• **TRY IT**
Write out exactly the lines from the one containing "Task: Click the zoom in magnifier" through the last line of the records below, and no others.

(Source records)
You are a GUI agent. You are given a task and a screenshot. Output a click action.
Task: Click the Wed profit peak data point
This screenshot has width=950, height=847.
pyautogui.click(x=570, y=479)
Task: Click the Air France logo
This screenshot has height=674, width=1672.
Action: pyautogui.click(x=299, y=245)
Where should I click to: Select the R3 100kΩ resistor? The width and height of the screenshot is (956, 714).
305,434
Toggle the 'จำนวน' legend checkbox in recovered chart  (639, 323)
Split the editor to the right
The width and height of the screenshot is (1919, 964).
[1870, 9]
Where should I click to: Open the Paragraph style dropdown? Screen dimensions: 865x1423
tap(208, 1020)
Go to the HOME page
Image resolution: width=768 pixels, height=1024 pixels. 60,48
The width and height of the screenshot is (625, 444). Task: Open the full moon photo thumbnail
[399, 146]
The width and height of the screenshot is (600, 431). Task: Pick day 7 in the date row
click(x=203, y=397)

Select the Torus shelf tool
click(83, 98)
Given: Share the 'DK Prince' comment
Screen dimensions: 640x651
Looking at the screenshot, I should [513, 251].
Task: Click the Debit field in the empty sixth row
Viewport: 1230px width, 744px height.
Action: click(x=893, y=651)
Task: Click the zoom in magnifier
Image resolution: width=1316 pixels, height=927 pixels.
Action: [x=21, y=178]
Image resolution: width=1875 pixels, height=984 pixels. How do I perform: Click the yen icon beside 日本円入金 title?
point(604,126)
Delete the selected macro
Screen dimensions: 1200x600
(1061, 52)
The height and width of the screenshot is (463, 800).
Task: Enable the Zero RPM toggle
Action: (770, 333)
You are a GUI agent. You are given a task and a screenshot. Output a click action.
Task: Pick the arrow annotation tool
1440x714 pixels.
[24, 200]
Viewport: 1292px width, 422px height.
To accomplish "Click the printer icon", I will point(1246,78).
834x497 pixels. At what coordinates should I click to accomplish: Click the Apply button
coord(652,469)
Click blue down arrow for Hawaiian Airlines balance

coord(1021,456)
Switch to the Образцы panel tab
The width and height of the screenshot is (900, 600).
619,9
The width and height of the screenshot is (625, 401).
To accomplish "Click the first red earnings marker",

• **SOLUTION FOR THIS TASK**
Task: Click the zoom in magnifier
Image resolution: width=1316 pixels, height=927 pixels.
Action: [x=21, y=178]
Image resolution: width=1875 pixels, height=984 pixels. How do I perform: Click the yen icon beside 日本円入金 title?
point(604,126)
Delete the selected macro
Screen dimensions: 1200x600
(1061, 52)
The height and width of the screenshot is (463, 800).
Task: Enable the Zero RPM toggle
Action: (770, 333)
You are a GUI agent. You are given a task and a screenshot. Output a click action.
Task: Pick the arrow annotation tool
1440x714 pixels.
[24, 200]
Viewport: 1292px width, 422px height.
To accomplish "Click the printer icon", I will point(1246,78).
834x497 pixels. At what coordinates should I click to accomplish: Click the Apply button
coord(652,469)
Click blue down arrow for Hawaiian Airlines balance

coord(1021,456)
Switch to the Образцы panel tab
The width and height of the screenshot is (900, 600).
619,9
The width and height of the screenshot is (625, 401).
To accomplish "Click the first red earnings marker",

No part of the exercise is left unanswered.